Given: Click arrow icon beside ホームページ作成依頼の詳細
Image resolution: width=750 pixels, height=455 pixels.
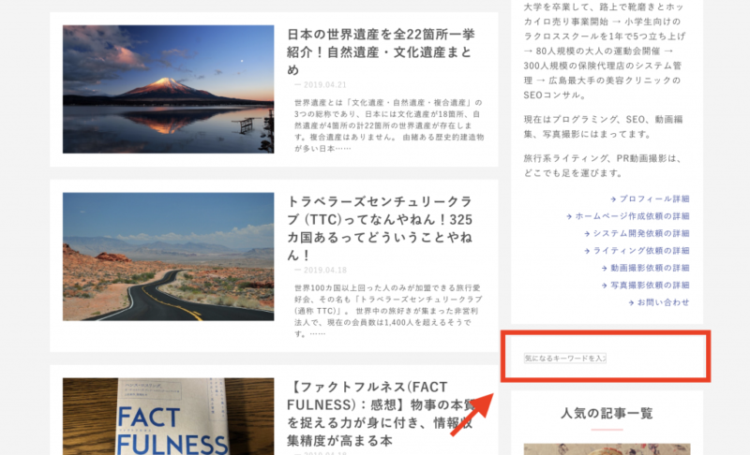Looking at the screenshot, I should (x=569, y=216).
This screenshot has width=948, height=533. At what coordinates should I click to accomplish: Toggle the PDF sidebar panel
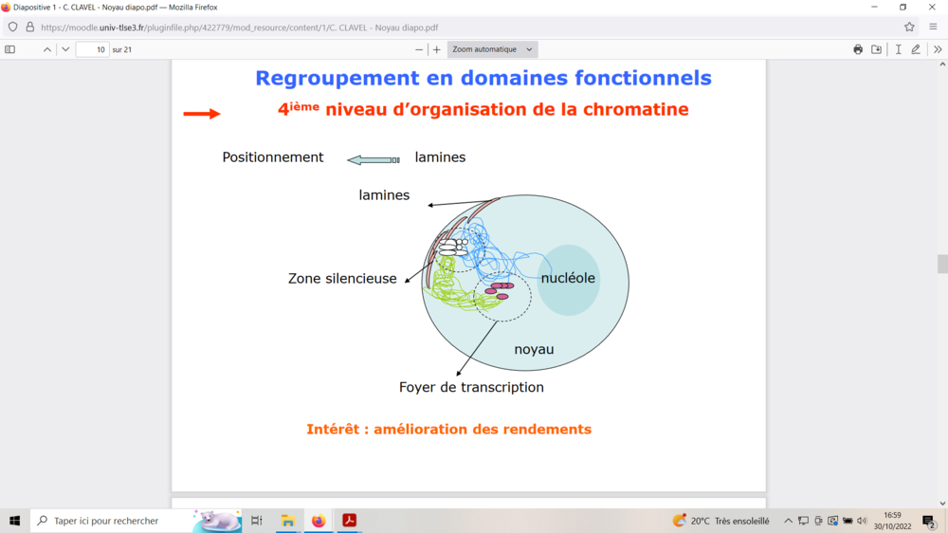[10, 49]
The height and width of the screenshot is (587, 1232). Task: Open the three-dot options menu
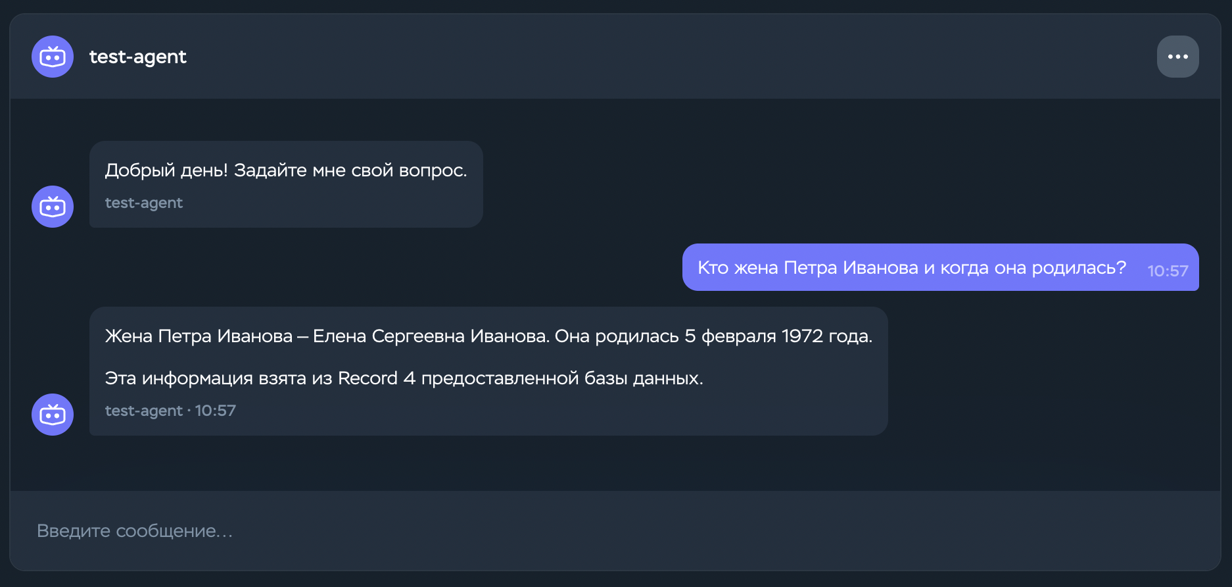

### Try it
The copy must match each record exactly, apart from the images, which stay out.

### Expected answer
Given: Click arrow icon beside ホームページ作成依頼の詳細
Image resolution: width=750 pixels, height=455 pixels.
Looking at the screenshot, I should (x=569, y=216).
This screenshot has width=948, height=533. At what coordinates should I click to accomplish: Toggle the PDF sidebar panel
[10, 49]
The height and width of the screenshot is (587, 1232). Task: Open the three-dot options menu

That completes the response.